#### WHAT IS EXPECTED:
The number of lines with the string "width" in the listing below is all that should be reported.

#### EXTRACTED INFORMATION:

------------------------------------------------------------------------

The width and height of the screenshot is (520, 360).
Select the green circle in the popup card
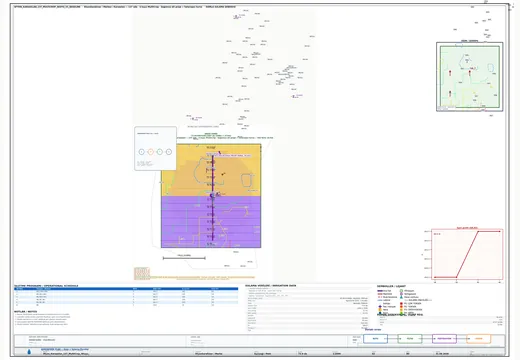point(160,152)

------------------------------------------------------------------------

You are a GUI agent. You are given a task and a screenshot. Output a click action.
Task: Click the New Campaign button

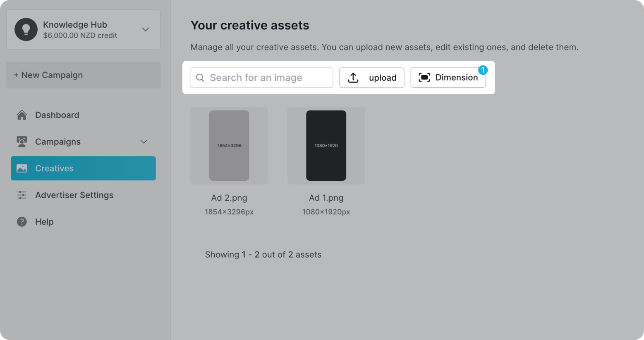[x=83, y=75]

------------------------------------------------------------------------

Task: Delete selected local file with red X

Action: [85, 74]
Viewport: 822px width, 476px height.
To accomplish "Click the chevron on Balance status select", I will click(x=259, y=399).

------------------------------------------------------------------------

#### REPLY TO THE EXERCISE:
2